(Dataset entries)

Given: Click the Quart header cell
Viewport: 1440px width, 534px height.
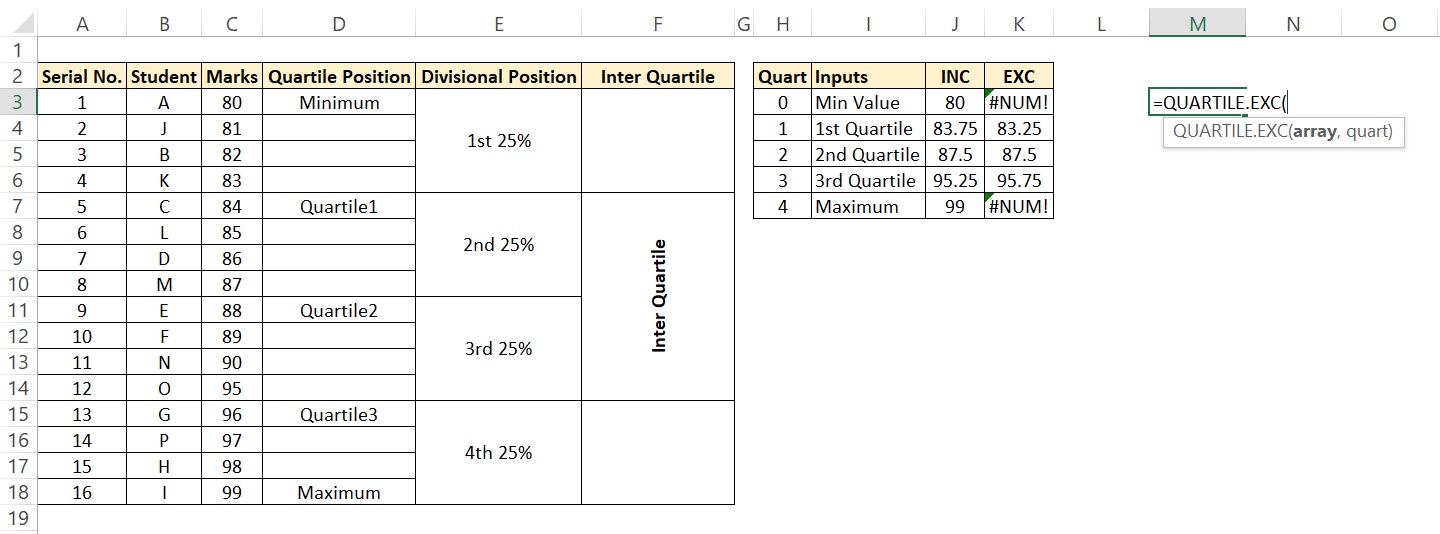Looking at the screenshot, I should pos(782,76).
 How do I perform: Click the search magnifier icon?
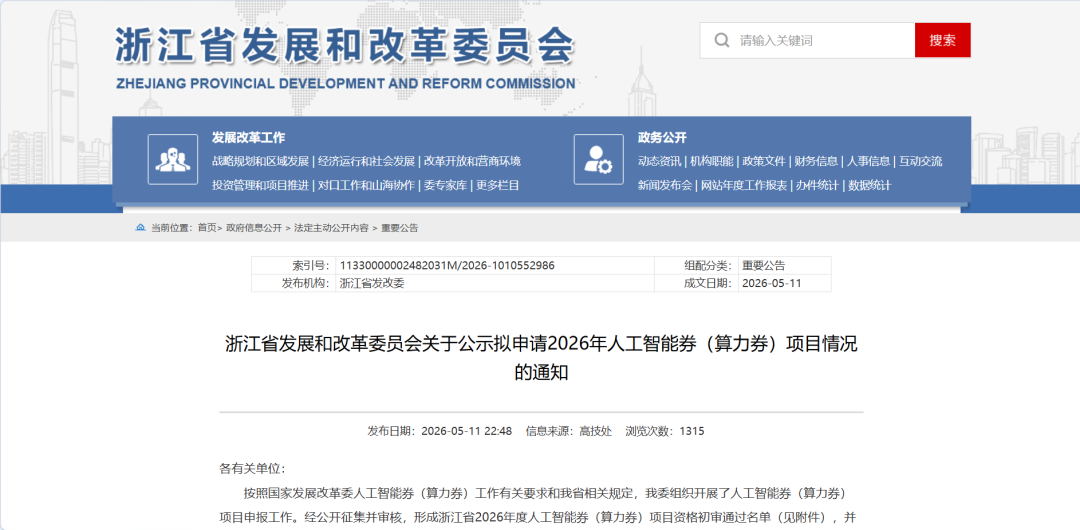pyautogui.click(x=722, y=41)
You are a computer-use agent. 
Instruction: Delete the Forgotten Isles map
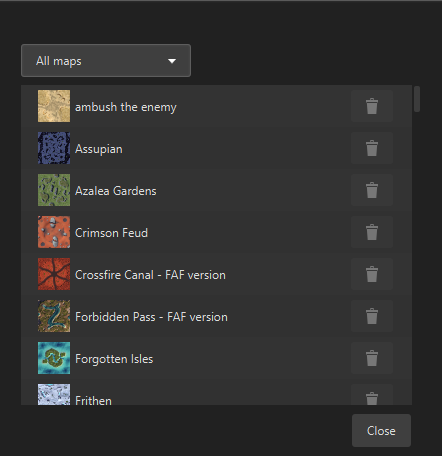pos(372,358)
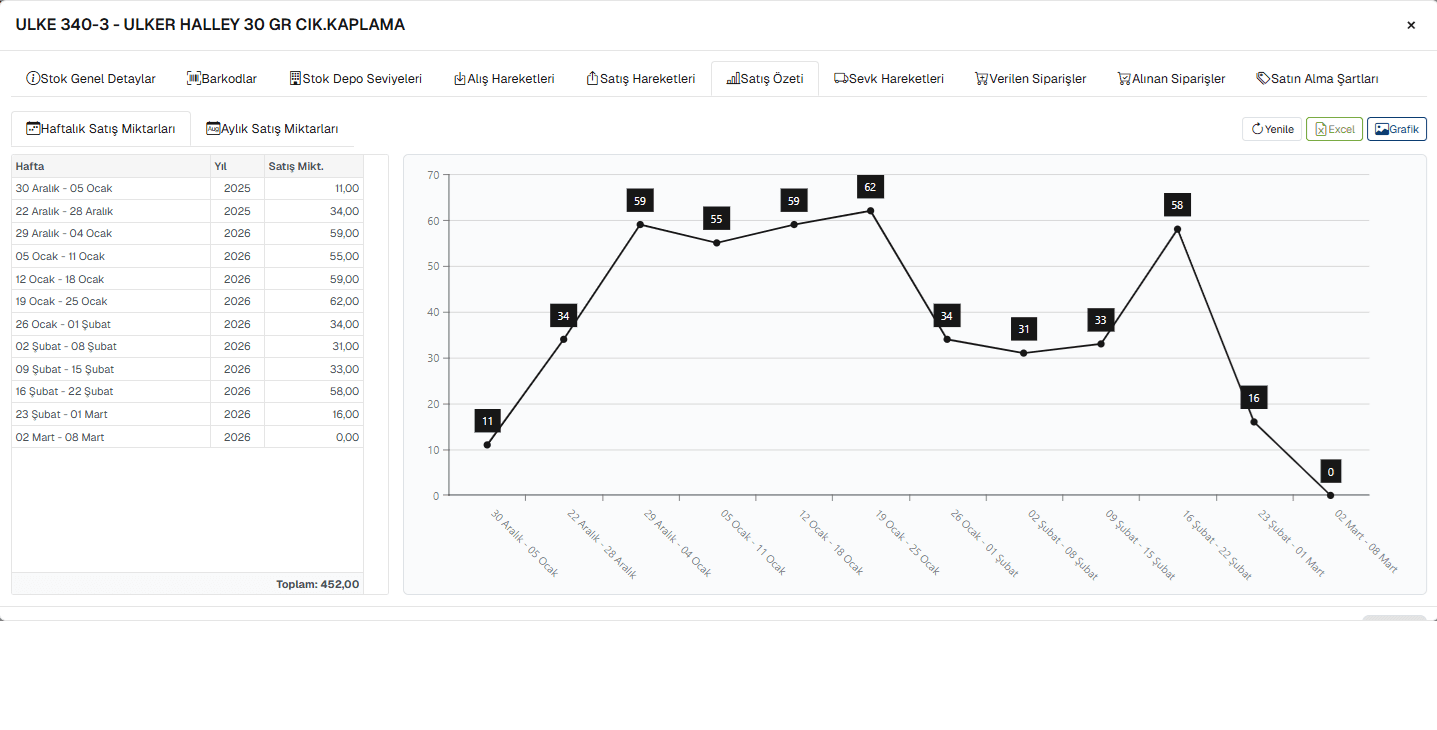Toggle the chart with the Grafik button
The width and height of the screenshot is (1437, 730).
coord(1396,129)
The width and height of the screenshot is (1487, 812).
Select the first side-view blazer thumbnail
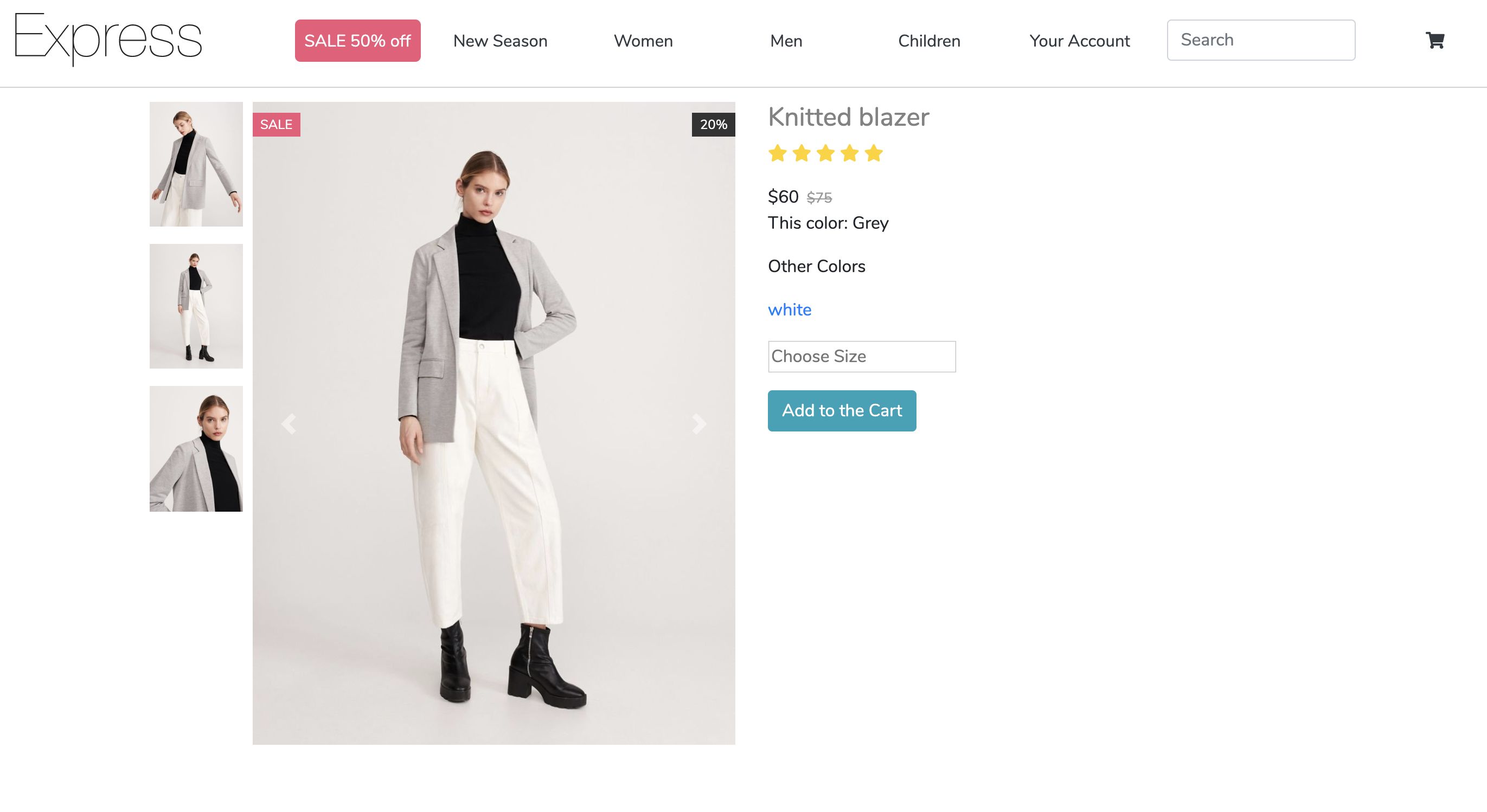tap(196, 164)
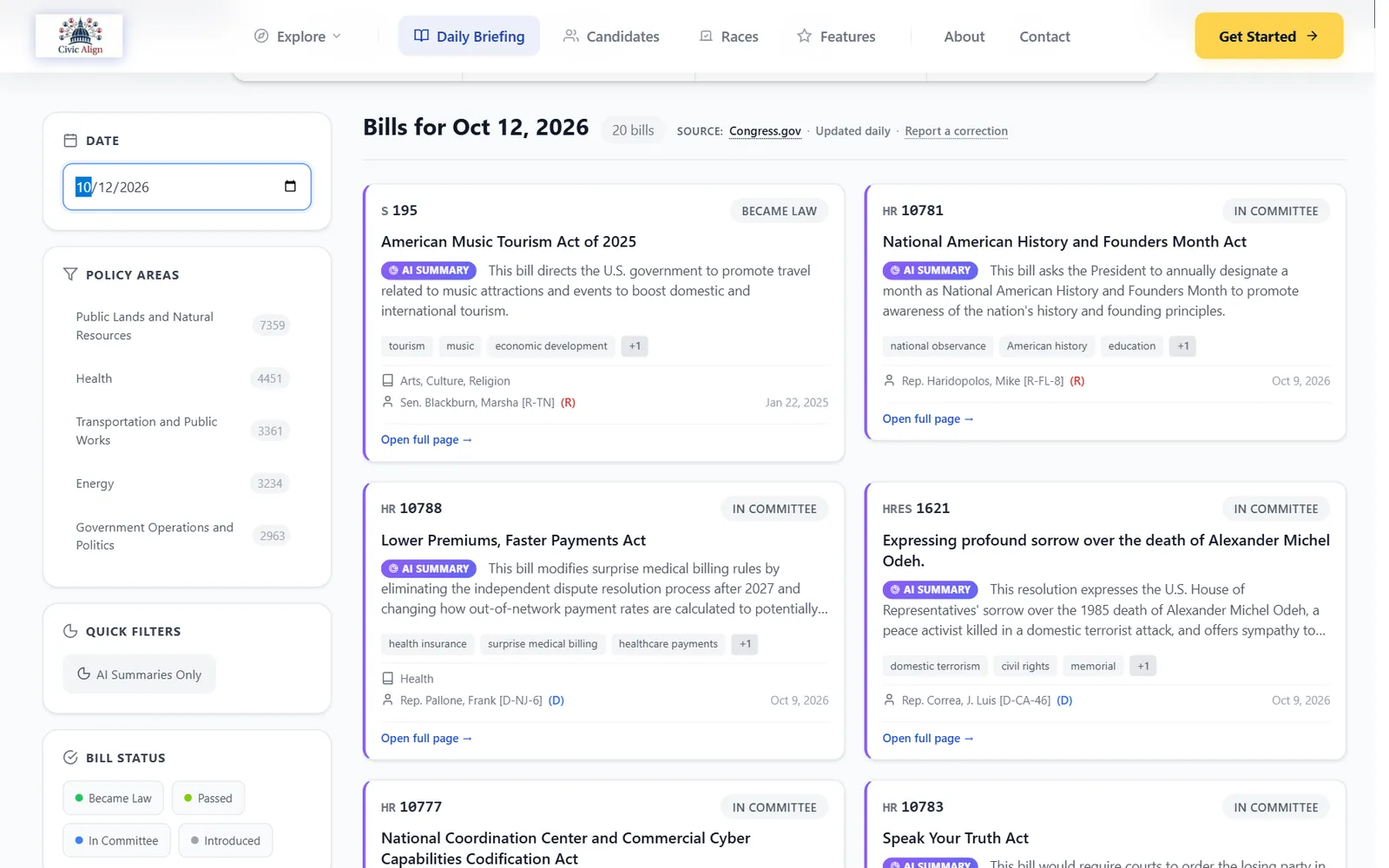Open the Contact menu item

point(1044,36)
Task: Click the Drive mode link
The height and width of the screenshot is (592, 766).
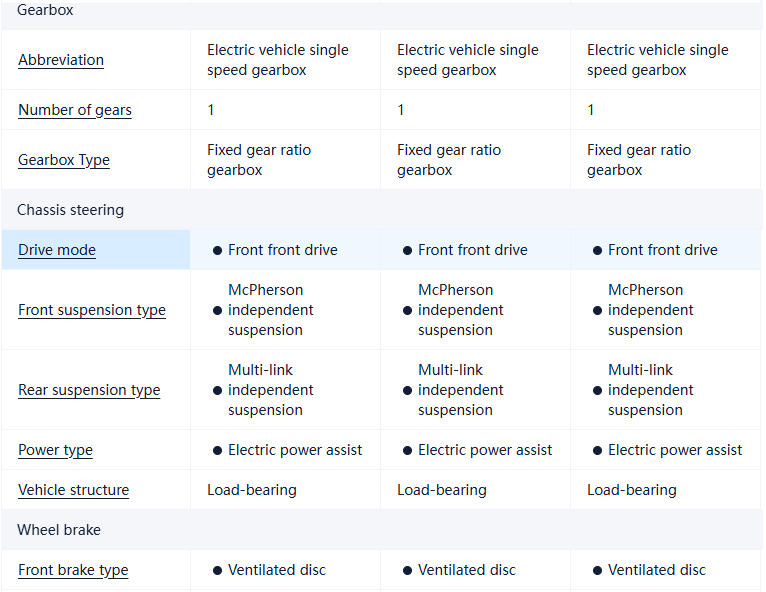Action: [x=57, y=250]
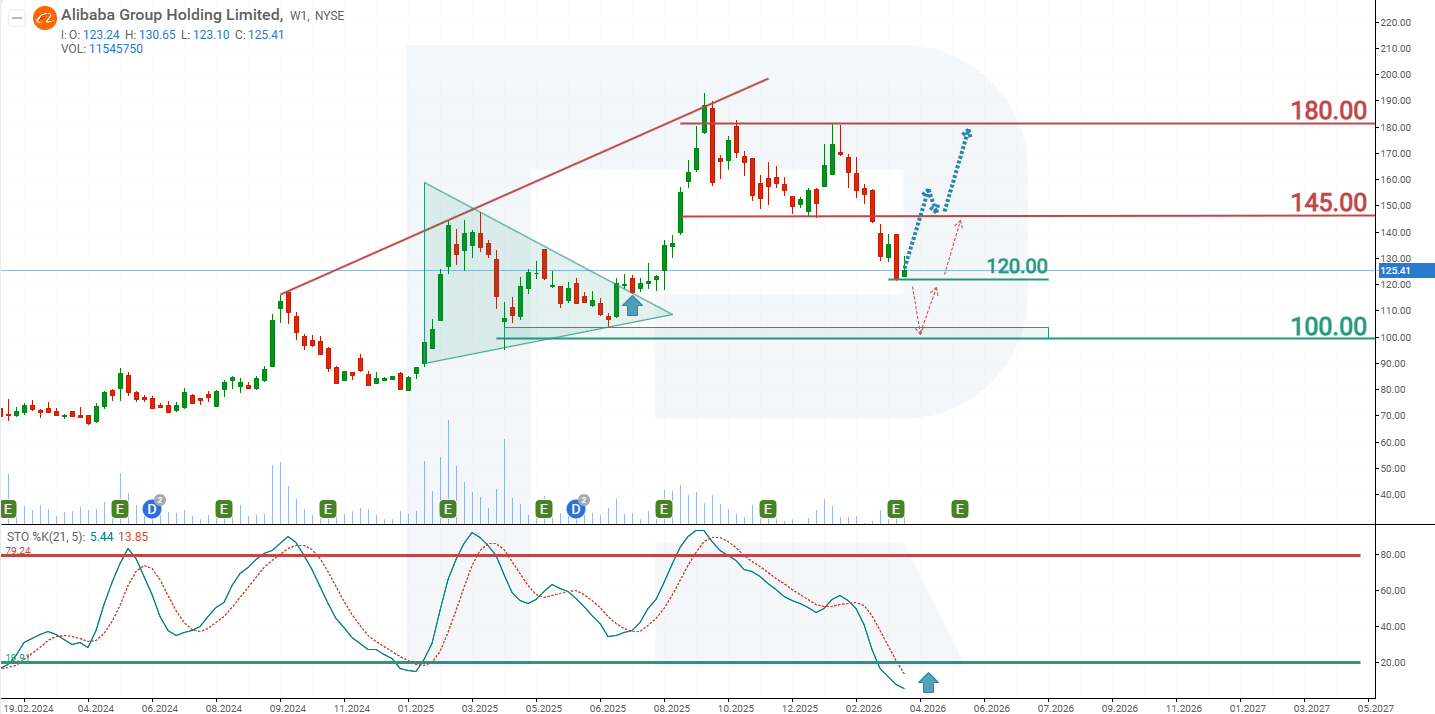The height and width of the screenshot is (714, 1435).
Task: Click blue up arrow beside triangle breakout
Action: (632, 304)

ASSIGNMENT: Retype the lines starting with the one that holds "The height and width of the screenshot is (592, 766)." and ending with the last line of the data above, both included; skip the pictures.

RESULT OF THE TASK:
The height and width of the screenshot is (592, 766).
Action: [x=57, y=250]
The height and width of the screenshot is (714, 1435).
Task: Click blue up arrow beside triangle breakout
Action: (632, 304)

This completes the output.